Thinking and having discussions seem like activities perfectly suited to college. That’s probably why there has been heated response to Jennifer Medina’s May 18 article in The New York Times entitled “Warning: The Literary Canon Could Make Students Squirm.” Medina reported on the rising trend of student organizations and governments at colleges across the country calling for mandatory “trigger warnings” on course syllabi, which would warn students that they may be exposed to upsetting material in everything from textbooks to classic literature.
The concept of trigger warnings started out on the Internet, where it is mostly harmless if bloggers want to cater to what Los Angeles Times columnist Jonah Goldberg brilliantly calls “boutique anxieties.” But the fact that we are actually discussing the slapping of warning labels on material in college is horrifying to me.
This idea has been formally proposed at the University of California Santa Barbara, where there is a large veteran population. In some contexts, it makes sense to warn students who have genuine Post-Tramautic Stress Disorder because of wartime experiences or severe physical or sexual assault history that they may be exposed to upsetting things in class. But how many students does that actually apply to? And how many of them are signing up for classes where specifically offending material is presented?
This is a call for actions that seriously pave the road to censorship and would only benefit a small number of students who could be approached on an individual basis.
And let’s face it, most trigger warnings are not about the seriously traumatized among us. They’re about people who get big attention boners from pretending the world is victimizing them or people who want their fragile life-view affirmed by an institute of higher education. Do you think I’m being harsh? Check out the draft guide for trigger warnings from Ohio’s Oberlin College, which includes things like heterosexism, colonialism and “issues of privilege and oppression.” The guide instructs college professors to “realize that all forms of violence are traumatic, and that your students have lives before and outside your classroom, experiences you may not expect or understand.”
Well aren’t you guys just special, delicate snowflakes. Your professors might have Ph.D.s but they could never be enlightened enough to understand your suffering.
Of course, attacking Oberlin’s draft guide is like kicking a dead horse when it’s down because they have already rescinded it. As Goldberg puts it, they probably realized they were leaving teachers with absolutely nothing to talk about. Trigger warning: all of history.
In case you’re wondering, I am a lifelong liberal and feminist, and I wholeheartedly believe in equality. Unfortunately, liberalism seems to have been hijacked by this extreme, absurdist culture where there is no room for freedom of expression, open dialogue or the challenging of world views that most of these college students adopted as teenagers.

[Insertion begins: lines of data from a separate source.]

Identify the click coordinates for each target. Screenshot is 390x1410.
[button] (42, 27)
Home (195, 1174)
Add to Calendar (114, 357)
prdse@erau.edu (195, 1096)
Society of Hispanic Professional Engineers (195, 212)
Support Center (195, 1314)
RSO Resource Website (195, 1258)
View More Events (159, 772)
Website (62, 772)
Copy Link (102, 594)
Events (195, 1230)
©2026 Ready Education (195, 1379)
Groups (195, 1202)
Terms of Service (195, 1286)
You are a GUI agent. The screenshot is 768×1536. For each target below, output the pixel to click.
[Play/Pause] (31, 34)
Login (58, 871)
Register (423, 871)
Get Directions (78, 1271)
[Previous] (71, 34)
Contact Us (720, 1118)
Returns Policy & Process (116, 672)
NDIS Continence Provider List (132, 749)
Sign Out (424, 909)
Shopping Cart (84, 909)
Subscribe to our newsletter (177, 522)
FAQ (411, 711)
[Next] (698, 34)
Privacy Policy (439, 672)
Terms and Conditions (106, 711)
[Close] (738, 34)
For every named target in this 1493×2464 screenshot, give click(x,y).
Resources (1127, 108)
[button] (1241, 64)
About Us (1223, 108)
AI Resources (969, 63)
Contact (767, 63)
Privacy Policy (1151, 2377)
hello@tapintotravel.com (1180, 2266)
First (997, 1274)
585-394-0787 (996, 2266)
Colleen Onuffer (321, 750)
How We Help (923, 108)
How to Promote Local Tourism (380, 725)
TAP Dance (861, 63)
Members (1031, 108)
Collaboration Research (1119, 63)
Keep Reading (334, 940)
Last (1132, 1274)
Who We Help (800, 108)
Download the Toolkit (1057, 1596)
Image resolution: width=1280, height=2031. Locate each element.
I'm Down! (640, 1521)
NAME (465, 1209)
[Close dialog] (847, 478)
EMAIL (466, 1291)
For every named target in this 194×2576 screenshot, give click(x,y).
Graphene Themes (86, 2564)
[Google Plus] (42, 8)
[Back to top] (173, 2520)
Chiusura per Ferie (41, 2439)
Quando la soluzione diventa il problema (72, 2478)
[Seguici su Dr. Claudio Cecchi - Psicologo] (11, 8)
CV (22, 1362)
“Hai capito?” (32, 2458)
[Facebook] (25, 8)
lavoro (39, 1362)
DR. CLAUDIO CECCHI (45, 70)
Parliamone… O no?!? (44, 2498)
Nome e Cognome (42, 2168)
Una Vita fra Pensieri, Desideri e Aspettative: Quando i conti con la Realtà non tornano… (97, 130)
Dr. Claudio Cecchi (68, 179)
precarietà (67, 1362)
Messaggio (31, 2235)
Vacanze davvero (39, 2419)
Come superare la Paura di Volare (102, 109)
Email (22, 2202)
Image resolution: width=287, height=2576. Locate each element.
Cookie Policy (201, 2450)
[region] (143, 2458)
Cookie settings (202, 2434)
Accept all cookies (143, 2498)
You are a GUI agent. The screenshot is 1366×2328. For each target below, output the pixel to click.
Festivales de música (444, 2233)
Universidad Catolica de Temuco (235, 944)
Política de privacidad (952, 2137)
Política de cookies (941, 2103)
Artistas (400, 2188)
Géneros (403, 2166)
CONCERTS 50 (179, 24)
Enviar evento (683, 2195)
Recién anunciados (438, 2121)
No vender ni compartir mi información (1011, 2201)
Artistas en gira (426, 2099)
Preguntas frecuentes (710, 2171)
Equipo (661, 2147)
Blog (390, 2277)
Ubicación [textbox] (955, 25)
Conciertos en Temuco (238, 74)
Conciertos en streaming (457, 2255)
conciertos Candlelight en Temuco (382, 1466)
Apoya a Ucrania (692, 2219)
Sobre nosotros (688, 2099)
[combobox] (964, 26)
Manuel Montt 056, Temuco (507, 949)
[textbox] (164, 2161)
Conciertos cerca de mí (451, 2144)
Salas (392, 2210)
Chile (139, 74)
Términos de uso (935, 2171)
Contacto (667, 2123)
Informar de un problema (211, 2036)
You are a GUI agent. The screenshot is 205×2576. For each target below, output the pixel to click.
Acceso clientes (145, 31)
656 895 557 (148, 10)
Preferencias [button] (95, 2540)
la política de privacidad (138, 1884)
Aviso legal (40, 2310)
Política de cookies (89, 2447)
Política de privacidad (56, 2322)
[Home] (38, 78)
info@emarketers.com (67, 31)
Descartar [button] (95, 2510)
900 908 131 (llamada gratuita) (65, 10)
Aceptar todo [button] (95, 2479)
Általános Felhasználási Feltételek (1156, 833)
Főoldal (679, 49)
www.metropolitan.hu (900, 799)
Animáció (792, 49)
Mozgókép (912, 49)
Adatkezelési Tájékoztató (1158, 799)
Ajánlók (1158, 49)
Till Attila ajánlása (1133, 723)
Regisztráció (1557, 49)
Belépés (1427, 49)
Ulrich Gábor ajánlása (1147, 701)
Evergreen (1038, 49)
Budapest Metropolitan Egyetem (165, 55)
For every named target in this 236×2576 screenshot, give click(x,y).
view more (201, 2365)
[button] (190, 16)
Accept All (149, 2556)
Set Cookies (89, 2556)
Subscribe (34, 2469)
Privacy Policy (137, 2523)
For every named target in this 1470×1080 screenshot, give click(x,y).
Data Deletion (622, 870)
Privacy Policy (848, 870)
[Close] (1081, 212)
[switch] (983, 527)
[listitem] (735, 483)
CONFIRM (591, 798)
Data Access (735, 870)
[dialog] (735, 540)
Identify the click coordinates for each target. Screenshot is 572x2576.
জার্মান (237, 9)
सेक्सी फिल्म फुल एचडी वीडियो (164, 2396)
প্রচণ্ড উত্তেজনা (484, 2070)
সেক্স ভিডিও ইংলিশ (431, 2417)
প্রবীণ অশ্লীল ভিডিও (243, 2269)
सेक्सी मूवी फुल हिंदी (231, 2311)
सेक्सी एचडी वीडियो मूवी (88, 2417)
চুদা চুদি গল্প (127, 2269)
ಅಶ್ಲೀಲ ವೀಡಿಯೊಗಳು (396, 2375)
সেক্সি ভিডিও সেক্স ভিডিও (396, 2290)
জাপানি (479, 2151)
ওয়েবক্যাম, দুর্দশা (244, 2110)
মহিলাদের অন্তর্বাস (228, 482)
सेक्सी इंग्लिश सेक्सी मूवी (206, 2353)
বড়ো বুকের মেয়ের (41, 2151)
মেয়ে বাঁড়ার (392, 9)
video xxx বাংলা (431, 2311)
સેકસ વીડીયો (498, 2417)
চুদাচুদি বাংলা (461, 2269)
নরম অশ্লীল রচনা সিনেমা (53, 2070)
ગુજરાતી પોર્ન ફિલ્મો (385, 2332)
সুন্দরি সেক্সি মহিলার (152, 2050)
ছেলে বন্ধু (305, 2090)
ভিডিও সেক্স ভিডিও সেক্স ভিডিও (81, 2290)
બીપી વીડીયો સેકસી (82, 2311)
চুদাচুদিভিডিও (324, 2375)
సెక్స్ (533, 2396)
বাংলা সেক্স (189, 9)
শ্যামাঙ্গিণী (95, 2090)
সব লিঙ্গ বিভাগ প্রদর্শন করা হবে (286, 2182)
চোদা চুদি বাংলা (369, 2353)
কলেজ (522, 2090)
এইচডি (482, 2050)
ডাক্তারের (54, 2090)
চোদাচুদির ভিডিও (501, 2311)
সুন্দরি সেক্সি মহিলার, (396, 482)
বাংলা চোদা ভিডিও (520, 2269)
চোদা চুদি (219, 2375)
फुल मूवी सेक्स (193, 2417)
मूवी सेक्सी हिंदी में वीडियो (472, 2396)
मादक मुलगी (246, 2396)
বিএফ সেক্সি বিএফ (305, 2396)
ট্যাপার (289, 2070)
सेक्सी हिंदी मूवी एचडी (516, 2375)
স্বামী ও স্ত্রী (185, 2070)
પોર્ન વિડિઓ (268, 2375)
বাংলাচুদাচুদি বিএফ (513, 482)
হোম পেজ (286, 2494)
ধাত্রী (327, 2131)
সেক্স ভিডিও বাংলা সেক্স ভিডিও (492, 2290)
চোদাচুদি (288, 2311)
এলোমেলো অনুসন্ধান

Many conservatives refer to college as a “liberal indoctrination factory.” Most of us have the inclination to roll our eyes and feel some kind of second-hand embarrassment for anyone who would say such a thing to cover up for their own lack of education or knowledge about the world. Then you hear about student groups that want to label The Merchant of Venice for anti-Semitism and The Great Gatsby for misogyny and you think, well … thanks for giving fuel to the right wing’s fire.
Luckily, I haven’t heard much discussion of actual trigger warnings at Portland State, but I have noticed a distinct lack of allowance for history. I have been in classes at PSU where literary works from decades past have been attacked for containing racial slurs by students who were upset at having to read them. I have been admonished for defending female characters who were offensive because they wore dresses and wanted to get married, like the majority of female characters in the past thousand years of the written word. I do worry that students don’t understand that a work can be valuable even if it reflects the archaic views of the past instead of fitting inside a perfectly politically correct 2014 box of things that don’t horrify you.
Spoiler alert: The world is still not perfect. If you are too offended by misogyny to be exposed to it in a classroom then I suggest never leaving the house. Same goes for most of the negative things that these fragile flowers can’t handle. Instead of protesting and challenging ideas and actions that upset us or facing our traumatic experiences head on, this generation wants everyone else to accommodate their space so they can pretend the bad things don’t exist.
As Danielle Henderson of The Stranger said, “It’s strange to go through life assuming every space is suitable for you, and if it isn’t then you can do something to change it so that it is. That’s just fundamentally untrue, and a new level of privilege I can’t even comprehend.”
I don’t get a big attention boner from telling you my traumatic experiences in life, but rest assured, I do have them. I have been in rooms where jokes made me uncomfortable because of things I’ve dealt with in the past. But do I want to change what people joke about? No. They have the freedom to say what they want, and I know jokes don’t reflect how someone really feels about a topic. I’ve been in classrooms where someone said something I considered really ignorant and harmful based on my own experience. Do I get upset and leave? No. That’s a perfect opportunity for a discussion in which different points of view can be shared.
I think one of the commenter’s on Goldberg’s column said it best when they quoted Denis Leary, another comedian, “Life sucks. Get a helmet.”